Quando Donald Trump, nel corso di una telefonata a Tim Cook poco dopo l’elezione alla Casa Bianca, disse che tra i suoi obiettivi c’era quello di vedere Apple aprire stabilimenti negli Stati Uniti anziché rivolgersi a Paesi come Cina e Vietnam, l’amministratore delegato di Cupertino si limitò a prendere atto delle preoccupazioni del presidente in tema di occupazione americana. Tutto qui. Eppure sembrava che quelle parole fossero preludio di una lenta ma progressiva convergenza tra i due nonostante la scarsa empatia esistente tra la Silicon Valley e l’ex Tycoon. Il successivo annuncio da parte di Foxconn, colosso taiwanese produttore di parti per conto della stessa Apple, di investire 7 miliardi di dollari negli Stati Uniti per creare decine di migliaia di posti di lavoro, aveva fatto pensare a una nuova fase post-delocalizzazione anche per Apple. Poi la doccia fredda con l’annuncio da parte di Apple dell’apertura di altri due centri di ricerca e sviluppo in Cina, a Shanghai e a Suzhou, dopo quelli di Pechino e Shenzhen: tutti saranno operativi entro fine anno.
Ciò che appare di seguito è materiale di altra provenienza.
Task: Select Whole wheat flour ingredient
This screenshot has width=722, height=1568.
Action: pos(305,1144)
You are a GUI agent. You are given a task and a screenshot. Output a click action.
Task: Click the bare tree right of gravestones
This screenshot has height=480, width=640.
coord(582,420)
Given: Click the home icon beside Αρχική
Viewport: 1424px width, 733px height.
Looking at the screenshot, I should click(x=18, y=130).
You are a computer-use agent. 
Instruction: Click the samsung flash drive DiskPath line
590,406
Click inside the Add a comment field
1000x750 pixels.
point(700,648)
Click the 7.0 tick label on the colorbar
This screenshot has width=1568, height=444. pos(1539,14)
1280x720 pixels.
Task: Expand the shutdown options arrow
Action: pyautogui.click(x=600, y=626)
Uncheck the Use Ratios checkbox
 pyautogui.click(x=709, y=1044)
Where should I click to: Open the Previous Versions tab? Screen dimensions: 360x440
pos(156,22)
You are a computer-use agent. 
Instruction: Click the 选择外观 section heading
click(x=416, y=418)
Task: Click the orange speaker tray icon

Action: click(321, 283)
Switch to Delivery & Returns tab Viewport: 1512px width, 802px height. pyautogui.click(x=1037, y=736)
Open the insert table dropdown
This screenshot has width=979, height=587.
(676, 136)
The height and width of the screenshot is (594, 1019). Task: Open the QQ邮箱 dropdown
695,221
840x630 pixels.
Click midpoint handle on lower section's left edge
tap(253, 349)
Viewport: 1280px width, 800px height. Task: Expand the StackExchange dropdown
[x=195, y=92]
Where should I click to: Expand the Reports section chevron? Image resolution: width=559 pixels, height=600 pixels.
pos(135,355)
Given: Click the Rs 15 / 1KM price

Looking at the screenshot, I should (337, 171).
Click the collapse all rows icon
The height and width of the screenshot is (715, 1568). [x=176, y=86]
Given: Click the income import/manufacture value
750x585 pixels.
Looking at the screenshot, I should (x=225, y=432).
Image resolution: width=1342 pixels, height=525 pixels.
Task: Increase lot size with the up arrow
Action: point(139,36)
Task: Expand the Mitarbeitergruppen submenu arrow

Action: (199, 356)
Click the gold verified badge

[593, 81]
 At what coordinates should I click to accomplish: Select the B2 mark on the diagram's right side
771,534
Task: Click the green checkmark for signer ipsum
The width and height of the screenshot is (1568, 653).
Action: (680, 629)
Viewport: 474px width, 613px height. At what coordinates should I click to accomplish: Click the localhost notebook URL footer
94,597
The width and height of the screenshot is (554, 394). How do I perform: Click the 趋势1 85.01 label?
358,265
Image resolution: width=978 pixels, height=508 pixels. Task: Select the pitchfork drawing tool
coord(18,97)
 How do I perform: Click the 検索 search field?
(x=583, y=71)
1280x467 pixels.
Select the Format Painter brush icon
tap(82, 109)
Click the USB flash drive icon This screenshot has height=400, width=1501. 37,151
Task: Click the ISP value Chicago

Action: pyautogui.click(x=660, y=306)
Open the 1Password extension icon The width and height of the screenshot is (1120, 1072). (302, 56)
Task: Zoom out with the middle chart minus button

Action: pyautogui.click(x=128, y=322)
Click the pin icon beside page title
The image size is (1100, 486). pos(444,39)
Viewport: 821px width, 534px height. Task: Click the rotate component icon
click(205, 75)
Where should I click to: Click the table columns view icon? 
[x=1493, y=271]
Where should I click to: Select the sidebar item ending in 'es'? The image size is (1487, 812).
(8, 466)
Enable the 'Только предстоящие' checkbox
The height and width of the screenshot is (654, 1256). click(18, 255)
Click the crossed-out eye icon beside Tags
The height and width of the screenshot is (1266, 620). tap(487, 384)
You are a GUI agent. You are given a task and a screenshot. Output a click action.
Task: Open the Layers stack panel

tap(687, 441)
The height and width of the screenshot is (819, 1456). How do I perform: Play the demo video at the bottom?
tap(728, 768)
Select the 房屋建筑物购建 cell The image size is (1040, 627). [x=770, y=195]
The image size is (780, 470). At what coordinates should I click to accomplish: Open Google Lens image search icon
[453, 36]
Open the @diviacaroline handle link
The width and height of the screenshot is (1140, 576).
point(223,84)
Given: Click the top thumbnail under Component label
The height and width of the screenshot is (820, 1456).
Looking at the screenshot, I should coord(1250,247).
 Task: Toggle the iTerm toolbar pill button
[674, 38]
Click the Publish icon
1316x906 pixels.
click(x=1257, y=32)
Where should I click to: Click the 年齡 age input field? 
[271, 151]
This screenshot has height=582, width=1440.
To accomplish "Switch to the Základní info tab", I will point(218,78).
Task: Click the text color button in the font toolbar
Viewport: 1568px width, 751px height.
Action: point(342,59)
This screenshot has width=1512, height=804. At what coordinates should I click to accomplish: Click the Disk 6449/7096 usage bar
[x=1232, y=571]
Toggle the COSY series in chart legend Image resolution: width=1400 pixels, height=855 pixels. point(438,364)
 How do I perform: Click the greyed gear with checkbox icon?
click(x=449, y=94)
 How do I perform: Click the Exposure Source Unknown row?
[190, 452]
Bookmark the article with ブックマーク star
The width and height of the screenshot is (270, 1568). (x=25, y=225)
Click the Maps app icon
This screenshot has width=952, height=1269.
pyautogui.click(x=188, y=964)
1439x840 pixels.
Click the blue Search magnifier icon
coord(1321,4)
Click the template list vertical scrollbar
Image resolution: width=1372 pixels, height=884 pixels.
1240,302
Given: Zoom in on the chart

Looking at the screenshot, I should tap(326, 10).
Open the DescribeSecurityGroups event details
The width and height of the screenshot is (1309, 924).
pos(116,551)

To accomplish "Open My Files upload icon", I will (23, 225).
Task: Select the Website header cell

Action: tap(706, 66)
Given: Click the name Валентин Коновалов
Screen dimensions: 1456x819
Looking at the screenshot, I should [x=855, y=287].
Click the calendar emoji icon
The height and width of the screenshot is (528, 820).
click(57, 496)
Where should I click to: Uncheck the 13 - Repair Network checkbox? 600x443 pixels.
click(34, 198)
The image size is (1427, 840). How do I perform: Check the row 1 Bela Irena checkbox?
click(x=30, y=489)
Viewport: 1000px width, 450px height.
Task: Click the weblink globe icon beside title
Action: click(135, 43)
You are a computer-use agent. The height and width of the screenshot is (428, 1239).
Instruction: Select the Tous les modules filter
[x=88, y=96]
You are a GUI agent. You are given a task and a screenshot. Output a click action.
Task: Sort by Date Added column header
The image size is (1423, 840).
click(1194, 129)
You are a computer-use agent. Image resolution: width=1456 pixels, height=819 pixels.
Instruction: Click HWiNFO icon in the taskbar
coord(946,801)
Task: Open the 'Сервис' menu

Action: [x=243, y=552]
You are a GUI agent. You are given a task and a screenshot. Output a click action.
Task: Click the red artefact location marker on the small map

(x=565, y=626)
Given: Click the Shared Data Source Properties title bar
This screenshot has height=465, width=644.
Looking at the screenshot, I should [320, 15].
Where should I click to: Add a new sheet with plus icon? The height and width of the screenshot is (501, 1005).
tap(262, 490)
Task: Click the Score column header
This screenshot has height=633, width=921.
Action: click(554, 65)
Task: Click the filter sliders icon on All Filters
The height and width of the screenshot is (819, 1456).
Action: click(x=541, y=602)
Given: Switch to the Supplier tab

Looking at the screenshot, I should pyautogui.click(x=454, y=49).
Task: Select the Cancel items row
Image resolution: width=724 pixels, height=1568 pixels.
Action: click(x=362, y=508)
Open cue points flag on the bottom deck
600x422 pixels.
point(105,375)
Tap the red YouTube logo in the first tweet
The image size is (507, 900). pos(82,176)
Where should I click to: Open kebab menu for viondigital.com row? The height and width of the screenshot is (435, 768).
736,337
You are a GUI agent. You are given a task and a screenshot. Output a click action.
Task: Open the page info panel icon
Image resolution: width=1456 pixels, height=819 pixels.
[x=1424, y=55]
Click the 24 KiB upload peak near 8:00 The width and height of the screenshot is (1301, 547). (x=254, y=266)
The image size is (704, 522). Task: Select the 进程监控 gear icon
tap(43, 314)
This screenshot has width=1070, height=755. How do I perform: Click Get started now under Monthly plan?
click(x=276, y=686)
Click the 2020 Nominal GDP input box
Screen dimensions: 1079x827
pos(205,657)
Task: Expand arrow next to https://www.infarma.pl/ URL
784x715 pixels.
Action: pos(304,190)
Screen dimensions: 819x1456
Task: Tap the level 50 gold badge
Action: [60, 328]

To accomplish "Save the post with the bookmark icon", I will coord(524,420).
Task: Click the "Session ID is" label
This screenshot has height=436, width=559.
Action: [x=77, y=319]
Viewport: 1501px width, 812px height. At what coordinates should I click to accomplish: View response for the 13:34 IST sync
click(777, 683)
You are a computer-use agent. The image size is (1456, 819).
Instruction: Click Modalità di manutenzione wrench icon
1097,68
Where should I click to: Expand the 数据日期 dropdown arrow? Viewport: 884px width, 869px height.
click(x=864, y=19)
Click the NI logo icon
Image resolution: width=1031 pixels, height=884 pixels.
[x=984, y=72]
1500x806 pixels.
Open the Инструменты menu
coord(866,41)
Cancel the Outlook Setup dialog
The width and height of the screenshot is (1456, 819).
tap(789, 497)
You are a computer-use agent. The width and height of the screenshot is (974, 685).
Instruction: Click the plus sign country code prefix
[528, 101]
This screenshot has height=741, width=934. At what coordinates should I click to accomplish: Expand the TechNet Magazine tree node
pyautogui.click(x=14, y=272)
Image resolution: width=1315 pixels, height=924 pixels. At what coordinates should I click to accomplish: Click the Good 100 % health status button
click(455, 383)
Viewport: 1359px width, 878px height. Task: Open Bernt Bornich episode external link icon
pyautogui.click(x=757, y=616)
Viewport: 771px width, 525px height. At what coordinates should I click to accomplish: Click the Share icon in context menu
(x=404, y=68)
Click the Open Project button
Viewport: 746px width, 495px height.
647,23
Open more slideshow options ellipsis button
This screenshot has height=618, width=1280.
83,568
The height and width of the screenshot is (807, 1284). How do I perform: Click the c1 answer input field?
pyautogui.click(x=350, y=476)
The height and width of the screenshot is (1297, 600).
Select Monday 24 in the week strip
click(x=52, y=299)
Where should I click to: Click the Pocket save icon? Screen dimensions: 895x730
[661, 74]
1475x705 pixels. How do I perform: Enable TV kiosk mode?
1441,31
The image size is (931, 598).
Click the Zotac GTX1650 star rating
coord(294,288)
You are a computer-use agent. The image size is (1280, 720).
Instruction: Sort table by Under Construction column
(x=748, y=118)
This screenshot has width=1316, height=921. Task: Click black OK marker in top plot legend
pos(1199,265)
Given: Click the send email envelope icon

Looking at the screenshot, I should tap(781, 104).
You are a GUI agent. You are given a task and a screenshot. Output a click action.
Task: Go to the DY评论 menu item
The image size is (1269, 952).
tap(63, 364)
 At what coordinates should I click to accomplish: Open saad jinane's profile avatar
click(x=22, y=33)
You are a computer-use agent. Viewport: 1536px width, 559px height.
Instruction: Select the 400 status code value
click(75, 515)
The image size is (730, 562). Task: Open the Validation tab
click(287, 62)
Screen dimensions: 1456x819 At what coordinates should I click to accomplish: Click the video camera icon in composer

Non solo delocalizzazione della manodopera quindi ma intellettuale. «I talenti sono i più grandi tesori della Cina. I lavoratori nel settore della produzione, gli sviluppatori di applicazioni e i designer possono aiutare la crescita di Apple in Cina», spiega Cook, intervenendo al 18 esimo China Develop Forum a Pechino. Apple si è impegnata a investire 3,5 miliardi di yuan, circa 500 milioni di dollari, nei centri e a utilizzare i suoi team in loco in collaborazione crescente con i partner locali. I centri di ricerca e sviluppo, inoltre, cercheranno laureati provenienti dalle università più importanti della Cina, tra cui Peking University, Tsinghua University e Jiao Tong University. Insomma è la precisa volontà di creare un polo tutto cinese per sviluppare gli eredi di iPhone e Mac. Una scelta che si basa su un preciso calcolo finanziario visto che la Cina è un mercato strategico per Cupertino ma dove l’azienda ha conosciuto una certa erosione dei suoi risultati operativi, a partire dall’iPhone che ha registrato il suo primo calo nelle vendite in assoluto lo scorso anno.

Vendite fiacche
Oggi Apple è il quarto produttore di smartphone del dragone dopo Oppo, Huawei e Vivo, e ha bisogno di recuperare quota così come il suo giro d’affari con una contrazione del 12% su base annua. E la risposta è l’aumento degli investimenti sul posto per ottenere l’imprescindibile sostegno del governo di Pechino e promuovere risorse locali. Una strategia che certo non sarà accettata di buon grado da parte di Trump e che per di più che arriva nel giorno in cui il segretario di Stato americano Rex Tillerson ha incontrato a Pechino il collega Wang Yi spiegando che i «nostri due Paesi dovrebbero avere una positiva relazione commerciale che sia giusta e che paghi dividendi ad entrambe le parti». Dividendi che non sono quelli che produrrà Apple, secondo Trump che di questo e di altro parlerà nel bilaterale del 6 aprile proprio col collega cinese Xi Jinping.